Entries taken from a collection:
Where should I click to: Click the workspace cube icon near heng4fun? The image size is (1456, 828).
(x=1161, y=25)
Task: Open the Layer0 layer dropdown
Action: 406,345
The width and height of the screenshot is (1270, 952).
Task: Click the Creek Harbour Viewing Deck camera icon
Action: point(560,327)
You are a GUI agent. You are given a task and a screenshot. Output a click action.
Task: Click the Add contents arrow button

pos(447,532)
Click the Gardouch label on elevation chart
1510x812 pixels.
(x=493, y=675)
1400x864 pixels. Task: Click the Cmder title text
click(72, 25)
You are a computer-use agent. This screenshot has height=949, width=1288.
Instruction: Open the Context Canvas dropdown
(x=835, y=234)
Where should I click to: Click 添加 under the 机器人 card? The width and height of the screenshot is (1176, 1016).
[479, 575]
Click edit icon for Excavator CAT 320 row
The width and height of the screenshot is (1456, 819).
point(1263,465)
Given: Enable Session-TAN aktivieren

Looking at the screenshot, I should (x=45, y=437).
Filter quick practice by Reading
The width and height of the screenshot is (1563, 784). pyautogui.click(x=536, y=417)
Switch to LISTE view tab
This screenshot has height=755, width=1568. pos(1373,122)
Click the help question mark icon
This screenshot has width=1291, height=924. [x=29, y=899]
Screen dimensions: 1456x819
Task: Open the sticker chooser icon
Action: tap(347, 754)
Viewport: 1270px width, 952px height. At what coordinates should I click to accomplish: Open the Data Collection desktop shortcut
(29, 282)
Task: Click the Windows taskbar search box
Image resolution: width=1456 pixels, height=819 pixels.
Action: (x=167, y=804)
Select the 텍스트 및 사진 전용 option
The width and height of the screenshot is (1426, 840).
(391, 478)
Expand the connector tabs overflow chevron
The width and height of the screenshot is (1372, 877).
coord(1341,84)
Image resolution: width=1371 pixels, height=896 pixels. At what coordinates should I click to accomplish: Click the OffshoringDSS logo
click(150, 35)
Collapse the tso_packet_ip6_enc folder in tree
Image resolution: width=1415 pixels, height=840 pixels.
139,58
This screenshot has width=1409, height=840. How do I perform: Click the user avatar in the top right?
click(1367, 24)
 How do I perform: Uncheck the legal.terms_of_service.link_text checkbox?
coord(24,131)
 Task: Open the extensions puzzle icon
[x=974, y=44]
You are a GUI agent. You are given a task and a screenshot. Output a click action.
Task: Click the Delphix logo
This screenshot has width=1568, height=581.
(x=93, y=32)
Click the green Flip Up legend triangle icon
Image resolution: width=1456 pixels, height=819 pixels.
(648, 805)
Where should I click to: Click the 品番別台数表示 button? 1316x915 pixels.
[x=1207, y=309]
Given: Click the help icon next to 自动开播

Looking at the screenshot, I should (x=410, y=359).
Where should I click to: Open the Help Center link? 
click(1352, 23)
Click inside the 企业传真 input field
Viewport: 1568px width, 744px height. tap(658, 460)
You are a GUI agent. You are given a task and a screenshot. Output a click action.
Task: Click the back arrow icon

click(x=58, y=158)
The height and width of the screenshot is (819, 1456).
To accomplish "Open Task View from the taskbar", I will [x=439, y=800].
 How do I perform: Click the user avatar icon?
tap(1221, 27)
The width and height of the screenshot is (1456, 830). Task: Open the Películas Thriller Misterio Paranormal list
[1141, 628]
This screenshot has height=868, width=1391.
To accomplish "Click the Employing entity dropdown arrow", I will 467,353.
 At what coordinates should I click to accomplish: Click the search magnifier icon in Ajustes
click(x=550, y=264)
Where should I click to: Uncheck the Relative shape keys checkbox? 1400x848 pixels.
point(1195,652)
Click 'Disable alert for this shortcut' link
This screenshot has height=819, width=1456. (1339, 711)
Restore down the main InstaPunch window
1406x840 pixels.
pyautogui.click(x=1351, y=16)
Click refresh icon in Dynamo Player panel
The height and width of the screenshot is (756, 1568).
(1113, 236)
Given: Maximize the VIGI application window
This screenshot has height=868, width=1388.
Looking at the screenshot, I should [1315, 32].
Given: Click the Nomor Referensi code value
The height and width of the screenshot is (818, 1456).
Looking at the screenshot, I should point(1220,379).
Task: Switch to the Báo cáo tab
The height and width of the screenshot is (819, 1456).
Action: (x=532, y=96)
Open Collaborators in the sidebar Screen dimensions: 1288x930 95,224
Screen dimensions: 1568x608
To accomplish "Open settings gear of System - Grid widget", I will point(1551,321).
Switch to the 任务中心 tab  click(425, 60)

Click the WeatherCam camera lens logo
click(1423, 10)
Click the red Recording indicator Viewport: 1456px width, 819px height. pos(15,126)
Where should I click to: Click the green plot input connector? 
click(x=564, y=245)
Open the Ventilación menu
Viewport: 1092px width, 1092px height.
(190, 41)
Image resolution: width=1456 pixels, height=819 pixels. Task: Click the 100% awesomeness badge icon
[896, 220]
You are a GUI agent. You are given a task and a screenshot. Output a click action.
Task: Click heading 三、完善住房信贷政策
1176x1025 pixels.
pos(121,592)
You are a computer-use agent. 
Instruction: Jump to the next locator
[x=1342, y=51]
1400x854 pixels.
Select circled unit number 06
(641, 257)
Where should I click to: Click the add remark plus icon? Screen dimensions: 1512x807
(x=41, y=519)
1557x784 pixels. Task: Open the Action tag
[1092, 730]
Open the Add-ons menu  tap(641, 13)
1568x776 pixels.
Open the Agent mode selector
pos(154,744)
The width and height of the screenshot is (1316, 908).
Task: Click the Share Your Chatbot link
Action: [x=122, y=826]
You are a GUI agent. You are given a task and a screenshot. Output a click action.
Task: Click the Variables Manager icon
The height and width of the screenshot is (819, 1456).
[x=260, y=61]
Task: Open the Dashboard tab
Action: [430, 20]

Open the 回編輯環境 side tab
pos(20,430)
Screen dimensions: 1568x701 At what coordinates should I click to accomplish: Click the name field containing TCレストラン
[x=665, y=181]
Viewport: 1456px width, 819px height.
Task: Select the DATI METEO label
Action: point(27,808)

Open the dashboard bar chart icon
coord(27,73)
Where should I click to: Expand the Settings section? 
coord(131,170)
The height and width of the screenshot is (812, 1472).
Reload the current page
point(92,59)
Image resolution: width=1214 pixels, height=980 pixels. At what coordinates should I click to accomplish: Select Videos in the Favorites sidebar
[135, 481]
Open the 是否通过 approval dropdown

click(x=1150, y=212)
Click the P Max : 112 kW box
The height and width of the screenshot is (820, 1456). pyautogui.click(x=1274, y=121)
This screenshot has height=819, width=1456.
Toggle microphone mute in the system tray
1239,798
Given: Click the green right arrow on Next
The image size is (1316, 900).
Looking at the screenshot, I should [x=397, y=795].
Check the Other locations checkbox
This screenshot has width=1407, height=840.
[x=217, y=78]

ACTION ITEM:
Keep every word intact and transcribe the records in full.

RESULT OF THIS TASK:
Where should I click to: Click the workspace cube icon near heng4fun? The image size is (1456, 828).
(x=1161, y=25)
Task: Open the Layer0 layer dropdown
Action: 406,345
The width and height of the screenshot is (1270, 952).
Task: Click the Creek Harbour Viewing Deck camera icon
Action: point(560,327)
You are a GUI agent. You are given a task and a screenshot. Output a click action.
Task: Click the Add contents arrow button

pos(447,532)
Click the Gardouch label on elevation chart
1510x812 pixels.
(x=493, y=675)
1400x864 pixels. Task: Click the Cmder title text
click(72, 25)
You are a computer-use agent. This screenshot has height=949, width=1288.
Instruction: Open the Context Canvas dropdown
(x=835, y=234)
Where should I click to: Click 添加 under the 机器人 card? The width and height of the screenshot is (1176, 1016).
[479, 575]
Click edit icon for Excavator CAT 320 row
The width and height of the screenshot is (1456, 819).
point(1263,465)
Given: Enable Session-TAN aktivieren

Looking at the screenshot, I should (x=45, y=437).
Filter quick practice by Reading
The width and height of the screenshot is (1563, 784). pyautogui.click(x=536, y=417)
Switch to LISTE view tab
This screenshot has height=755, width=1568. pos(1373,122)
Click the help question mark icon
This screenshot has width=1291, height=924. [x=29, y=899]
Screen dimensions: 1456x819
Task: Open the sticker chooser icon
Action: tap(347, 754)
Viewport: 1270px width, 952px height. At what coordinates should I click to accomplish: Open the Data Collection desktop shortcut
(29, 282)
Task: Click the Windows taskbar search box
Image resolution: width=1456 pixels, height=819 pixels.
Action: (x=167, y=804)
Select the 텍스트 및 사진 전용 option
The width and height of the screenshot is (1426, 840).
(391, 478)
Expand the connector tabs overflow chevron
The width and height of the screenshot is (1372, 877).
coord(1341,84)
Image resolution: width=1371 pixels, height=896 pixels. At what coordinates should I click to accomplish: Click the OffshoringDSS logo
click(150, 35)
Collapse the tso_packet_ip6_enc folder in tree
Image resolution: width=1415 pixels, height=840 pixels.
139,58
This screenshot has width=1409, height=840. How do I perform: Click the user avatar in the top right?
click(1367, 24)
 How do I perform: Uncheck the legal.terms_of_service.link_text checkbox?
coord(24,131)
 Task: Open the extensions puzzle icon
[x=974, y=44]
You are a GUI agent. You are given a task and a screenshot. Output a click action.
Task: Click the Delphix logo
This screenshot has width=1568, height=581.
(x=93, y=32)
Click the green Flip Up legend triangle icon
Image resolution: width=1456 pixels, height=819 pixels.
(648, 805)
Where should I click to: Click the 品番別台数表示 button? 1316x915 pixels.
[x=1207, y=309]
Given: Click the help icon next to 自动开播

Looking at the screenshot, I should (x=410, y=359).
Where should I click to: Open the Help Center link? 
click(1352, 23)
Click inside the 企业传真 input field
Viewport: 1568px width, 744px height. tap(658, 460)
You are a GUI agent. You are given a task and a screenshot. Output a click action.
Task: Click the back arrow icon

click(x=58, y=158)
The height and width of the screenshot is (819, 1456).
To accomplish "Open Task View from the taskbar", I will [x=439, y=800].
 How do I perform: Click the user avatar icon?
tap(1221, 27)
The width and height of the screenshot is (1456, 830). Task: Open the Películas Thriller Misterio Paranormal list
[1141, 628]
This screenshot has height=868, width=1391.
To accomplish "Click the Employing entity dropdown arrow", I will 467,353.
 At what coordinates should I click to accomplish: Click the search magnifier icon in Ajustes
click(x=550, y=264)
Where should I click to: Uncheck the Relative shape keys checkbox? 1400x848 pixels.
point(1195,652)
Click 'Disable alert for this shortcut' link
This screenshot has height=819, width=1456. (1339, 711)
Restore down the main InstaPunch window
1406x840 pixels.
pyautogui.click(x=1351, y=16)
Click refresh icon in Dynamo Player panel
The height and width of the screenshot is (756, 1568).
(1113, 236)
Given: Maximize the VIGI application window
This screenshot has height=868, width=1388.
Looking at the screenshot, I should [1315, 32].
Given: Click the Nomor Referensi code value
The height and width of the screenshot is (818, 1456).
Looking at the screenshot, I should point(1220,379).
Task: Switch to the Báo cáo tab
The height and width of the screenshot is (819, 1456).
Action: (x=532, y=96)
Open Collaborators in the sidebar Screen dimensions: 1288x930 95,224
Screen dimensions: 1568x608
To accomplish "Open settings gear of System - Grid widget", I will point(1551,321).
Switch to the 任务中心 tab  click(425, 60)

Click the WeatherCam camera lens logo
click(1423, 10)
Click the red Recording indicator Viewport: 1456px width, 819px height. pos(15,126)
Where should I click to: Click the green plot input connector? 
click(x=564, y=245)
Open the Ventilación menu
Viewport: 1092px width, 1092px height.
(190, 41)
Image resolution: width=1456 pixels, height=819 pixels. Task: Click the 100% awesomeness badge icon
[896, 220]
You are a GUI agent. You are given a task and a screenshot. Output a click action.
Task: Click heading 三、完善住房信贷政策
1176x1025 pixels.
pos(121,592)
You are a computer-use agent. 
Instruction: Jump to the next locator
[x=1342, y=51]
1400x854 pixels.
Select circled unit number 06
(641, 257)
Where should I click to: Click the add remark plus icon? Screen dimensions: 1512x807
(x=41, y=519)
1557x784 pixels. Task: Open the Action tag
[1092, 730]
Open the Add-ons menu  tap(641, 13)
1568x776 pixels.
Open the Agent mode selector
pos(154,744)
The width and height of the screenshot is (1316, 908).
Task: Click the Share Your Chatbot link
Action: [x=122, y=826]
You are a GUI agent. You are given a task and a screenshot. Output a click action.
Task: Click the Variables Manager icon
The height and width of the screenshot is (819, 1456).
[x=260, y=61]
Task: Open the Dashboard tab
Action: [430, 20]

Open the 回編輯環境 side tab
pos(20,430)
Screen dimensions: 1568x701 At what coordinates should I click to accomplish: Click the name field containing TCレストラン
[x=665, y=181]
Viewport: 1456px width, 819px height.
Task: Select the DATI METEO label
Action: point(27,808)

Open the dashboard bar chart icon
coord(27,73)
Where should I click to: Expand the Settings section? 
coord(131,170)
The height and width of the screenshot is (812, 1472).
Reload the current page
point(92,59)
Image resolution: width=1214 pixels, height=980 pixels. At what coordinates should I click to accomplish: Select Videos in the Favorites sidebar
[135, 481]
Open the 是否通过 approval dropdown

click(x=1150, y=212)
Click the P Max : 112 kW box
The height and width of the screenshot is (820, 1456). pyautogui.click(x=1274, y=121)
This screenshot has height=819, width=1456.
Toggle microphone mute in the system tray
1239,798
Given: Click the green right arrow on Next
The image size is (1316, 900).
Looking at the screenshot, I should [x=397, y=795].
Check the Other locations checkbox
This screenshot has width=1407, height=840.
[x=217, y=78]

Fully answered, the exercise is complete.